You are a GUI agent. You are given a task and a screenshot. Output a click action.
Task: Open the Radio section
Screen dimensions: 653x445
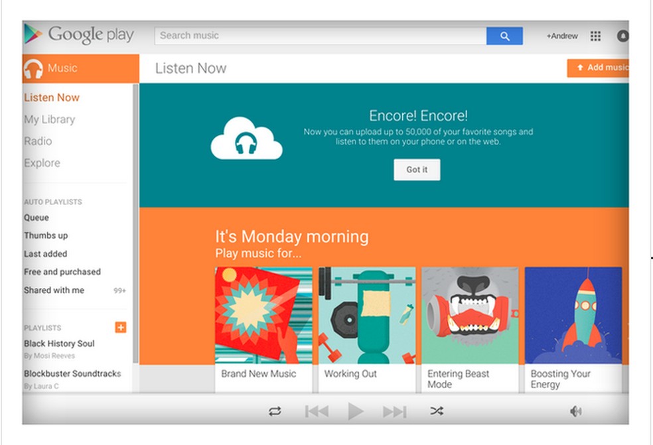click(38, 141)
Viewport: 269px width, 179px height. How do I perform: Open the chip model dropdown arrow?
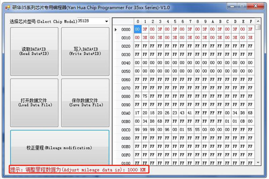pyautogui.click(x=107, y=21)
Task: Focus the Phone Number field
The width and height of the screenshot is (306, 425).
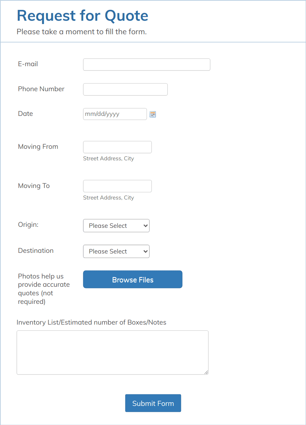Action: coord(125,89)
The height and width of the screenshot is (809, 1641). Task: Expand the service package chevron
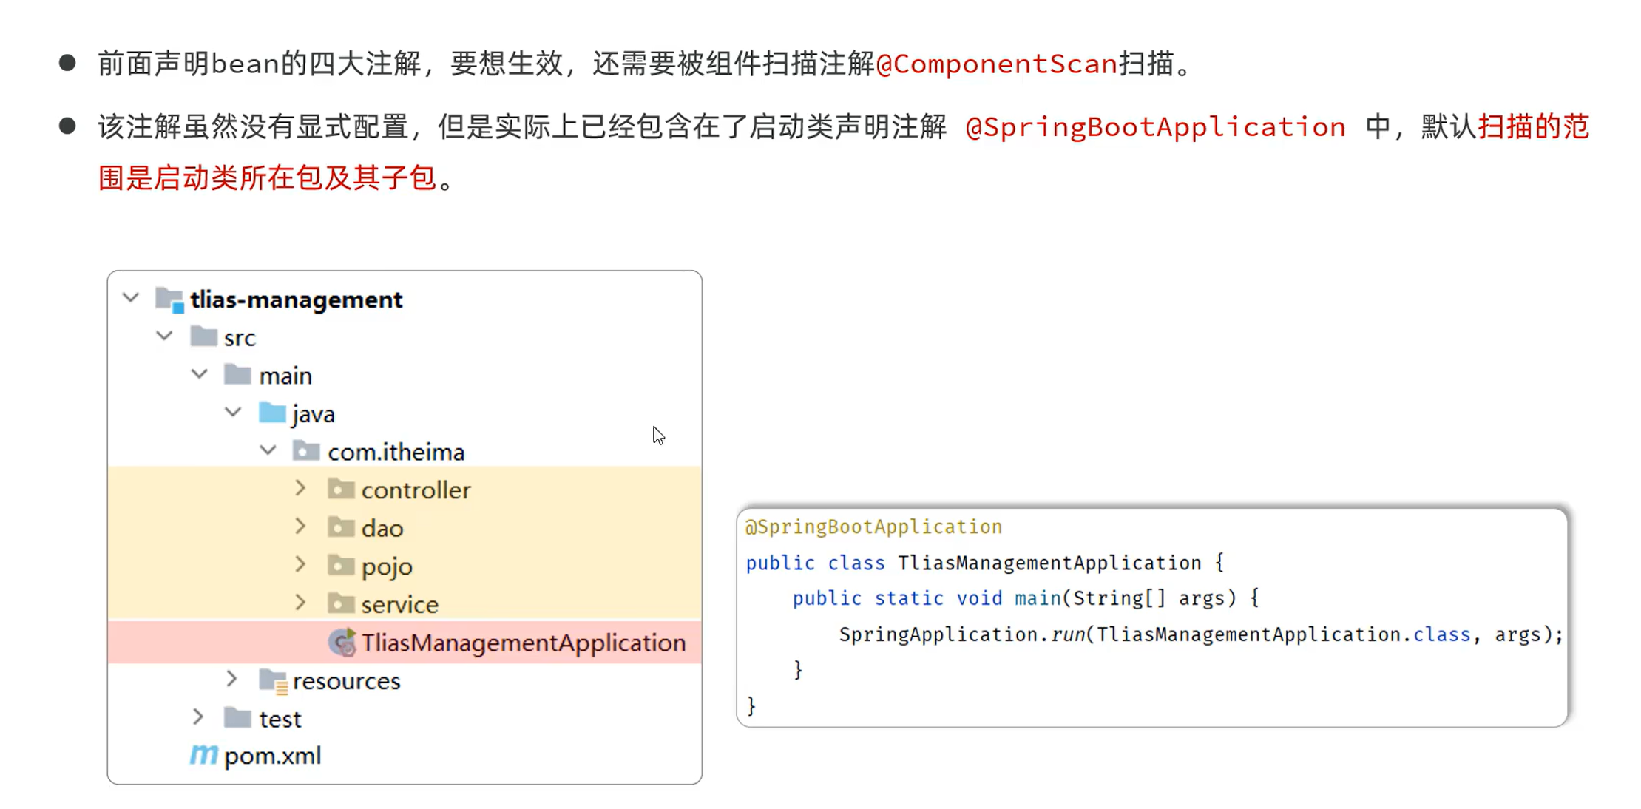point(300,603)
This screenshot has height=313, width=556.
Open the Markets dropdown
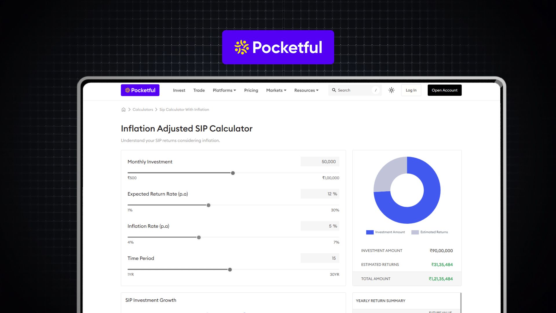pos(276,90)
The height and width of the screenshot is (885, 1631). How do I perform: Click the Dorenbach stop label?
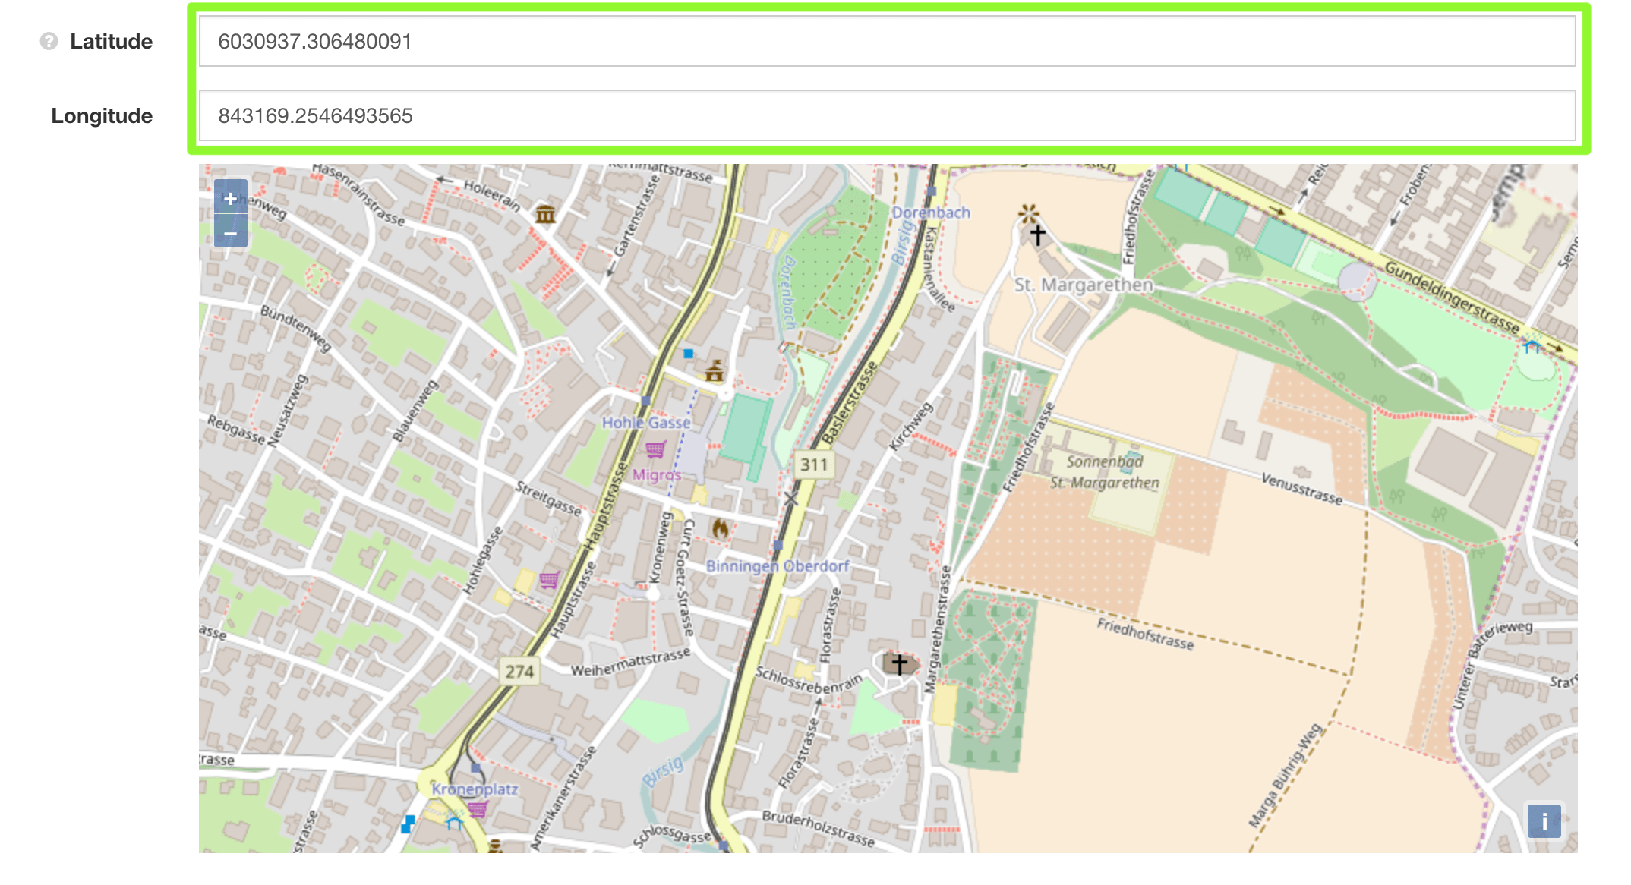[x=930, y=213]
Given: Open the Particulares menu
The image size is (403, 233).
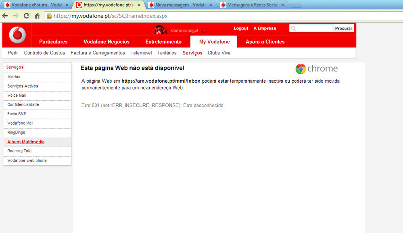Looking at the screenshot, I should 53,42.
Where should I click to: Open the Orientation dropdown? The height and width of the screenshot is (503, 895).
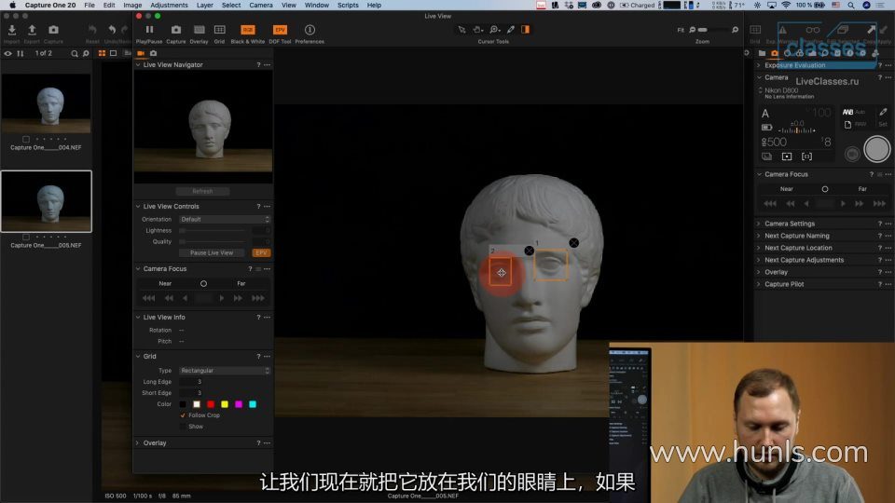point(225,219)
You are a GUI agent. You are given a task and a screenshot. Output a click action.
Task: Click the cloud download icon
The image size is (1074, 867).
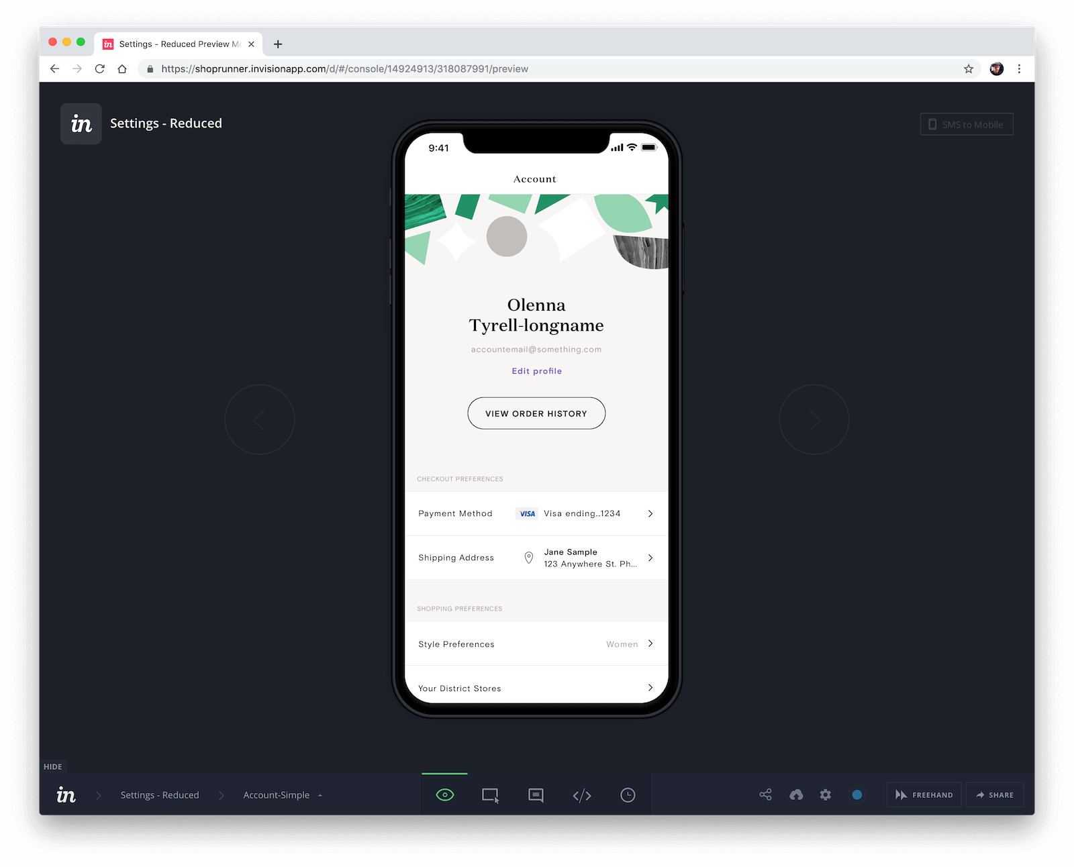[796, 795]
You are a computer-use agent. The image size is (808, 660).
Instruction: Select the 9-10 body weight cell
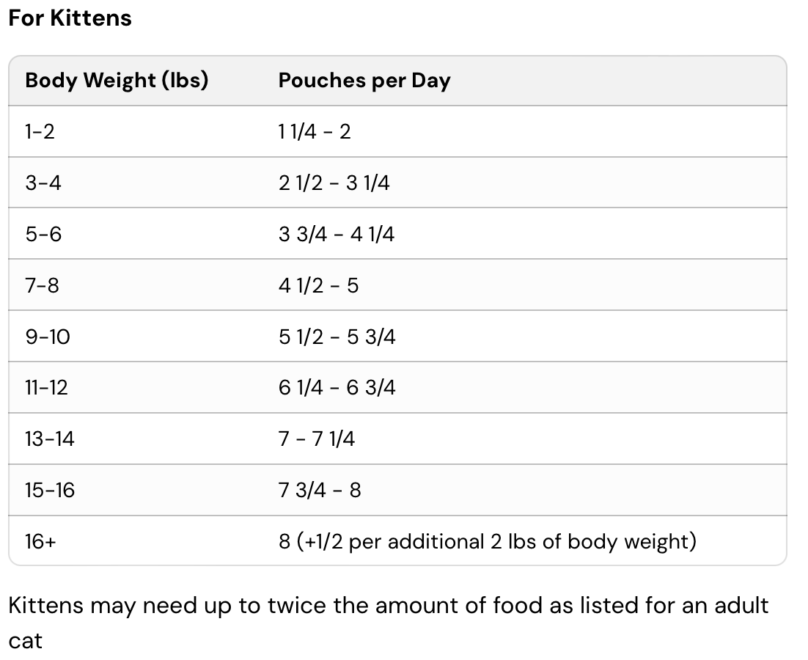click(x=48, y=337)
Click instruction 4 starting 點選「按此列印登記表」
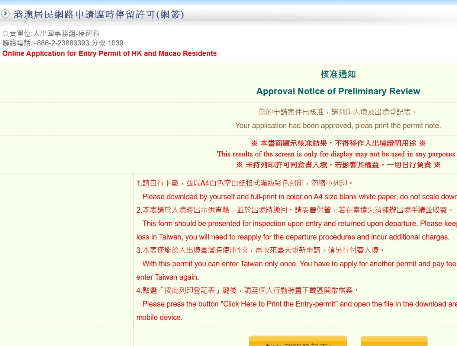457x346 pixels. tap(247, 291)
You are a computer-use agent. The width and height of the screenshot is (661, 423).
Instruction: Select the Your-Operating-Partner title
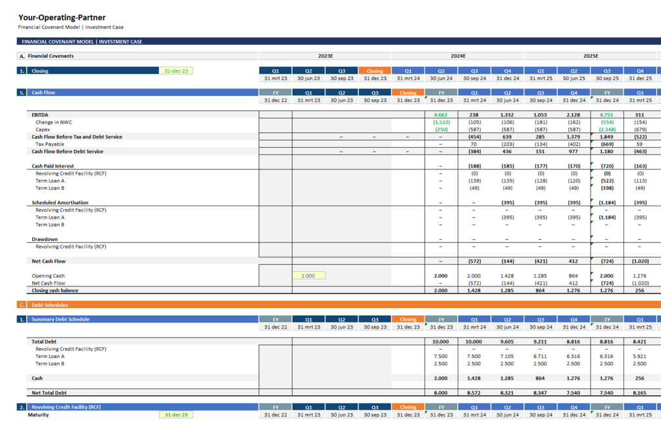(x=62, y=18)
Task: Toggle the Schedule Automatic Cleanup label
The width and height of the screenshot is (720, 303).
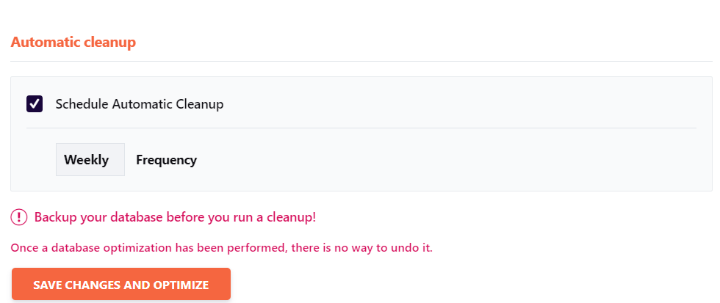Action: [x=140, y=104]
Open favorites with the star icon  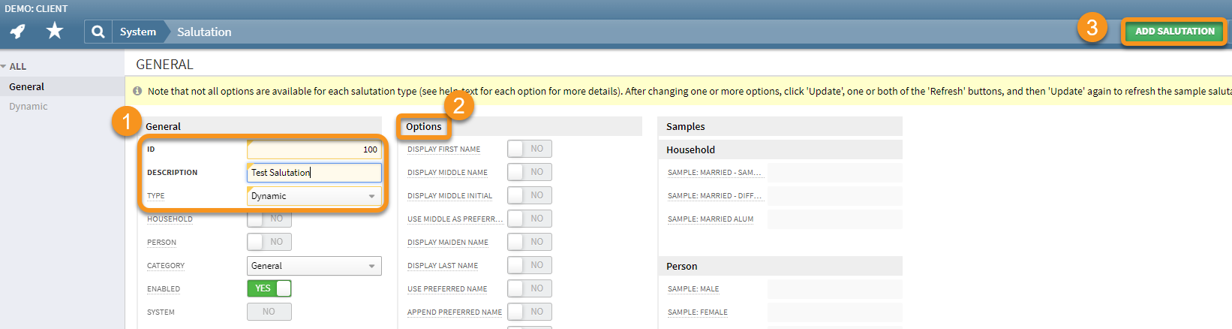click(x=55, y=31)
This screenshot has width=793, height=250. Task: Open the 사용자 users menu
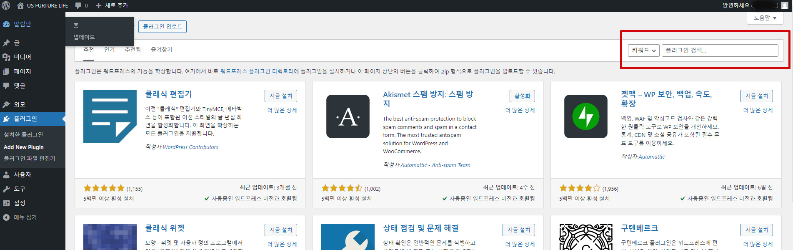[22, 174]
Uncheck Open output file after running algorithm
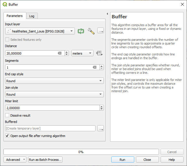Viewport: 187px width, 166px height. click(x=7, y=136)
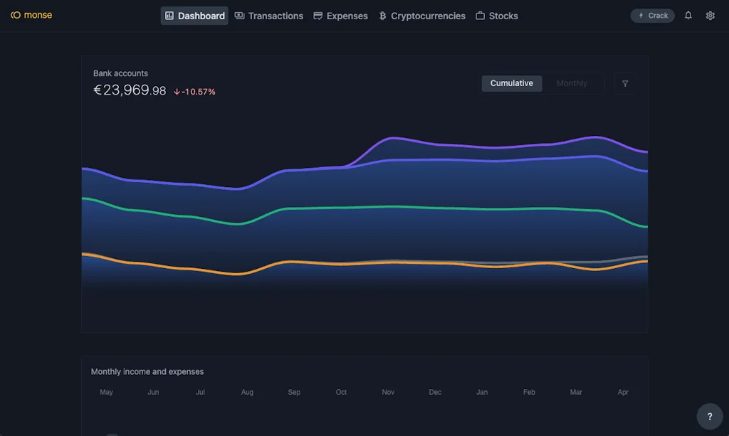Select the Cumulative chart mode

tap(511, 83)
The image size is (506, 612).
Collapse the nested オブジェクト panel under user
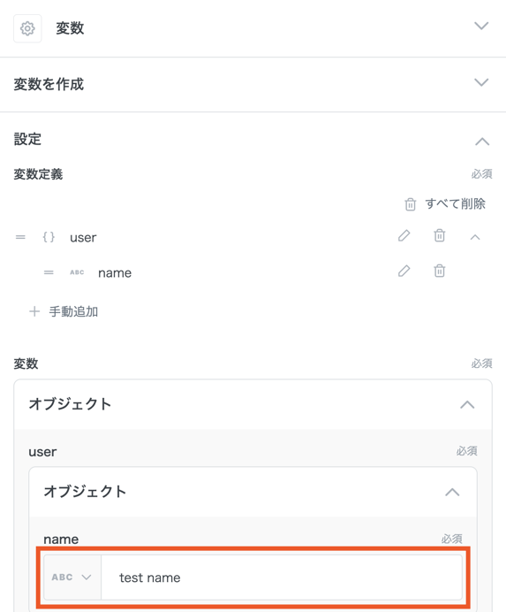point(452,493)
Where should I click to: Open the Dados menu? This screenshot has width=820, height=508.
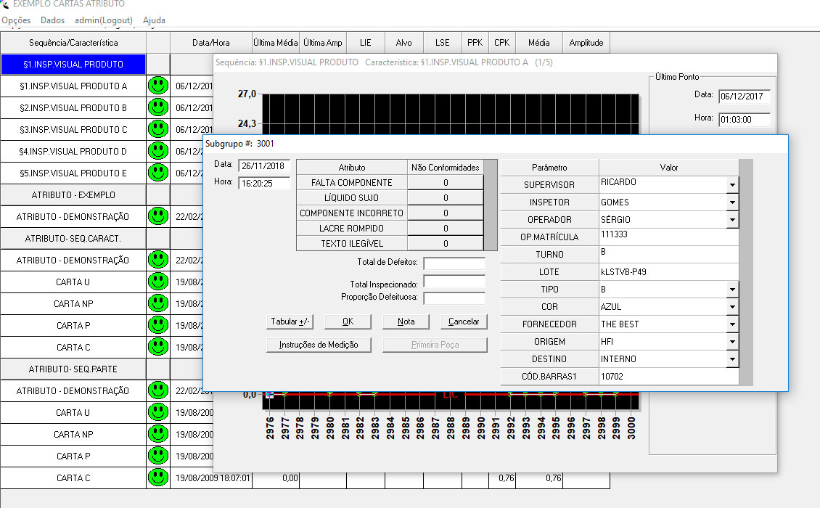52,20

> SET TASK:
Count the lines in the entries above that contain the word "image". Reply with the number alone.

> WRITTEN ANSWER:
4